Tag Archives: Erasure


New Theatre, Oxford
3rd September 2007

We all know what Erasure sound like, don’t we? Even though the arrangements and even instrumentation may change (they recorded album of acoustic/country and western versions of some of their old songs last year), an Erasure song is still unmistakable – not least due to Andy Bell’s distinctive voice. He could sing the Chinese national anthem and make it sound like a torch song of loss and redemption.

There was a point in the mid 90s where they became very unfashionable – and songs from that era are noticeably absent tonight. But the hardcore support (now far more the age for Radio 2 than Radio 1) meant they reached a point where they could afford to put out whatever music they wanted without having to rely on commercial success – which meant they stuck around long enough to benefit from the 2000s synthpop resurgence.

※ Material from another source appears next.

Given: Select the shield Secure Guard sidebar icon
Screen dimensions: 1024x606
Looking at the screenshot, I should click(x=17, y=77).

On this tour, in support of their new album, Light at the End of the World, out are Andy’s flamboyant leotards and feathers, but in are glittery camouflage gear and Jackson Pollock-inspired suits. A sense of humour pervades – Andy prances, struts, joins the backing singers in cheesy arm movements and even introduces a lamb puppet called Mint Sauce to ‘help’ him sing. The costume change interval is accompanied by a pages-from-Ceefax ambient track and a stream-of-consciousness monologue from screens on the stage, encouraging us to wave our hands like we’re on drugs – among other random thoughts.

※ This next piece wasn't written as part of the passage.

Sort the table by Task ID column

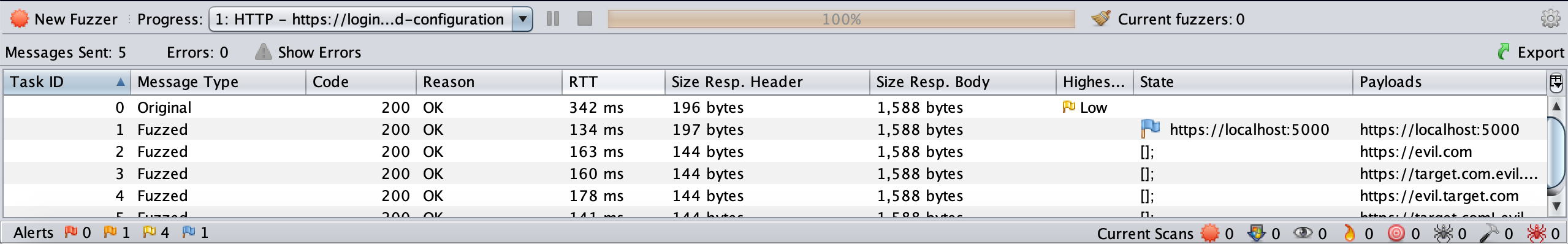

So what about the new stuff? Well, surrounded by the soaring catchiness of songs like Chorus and the anthemic Love to Hate You, it doesn’t fare too badly. Breathe – the only track from 2005’s Nightbird here – is easily the best thing since their heyday, but recent single Sunday Girl isn’t too bad either. Nothing exciting enough to draw in many new fans – but certainly enough to keep the existing ones happy.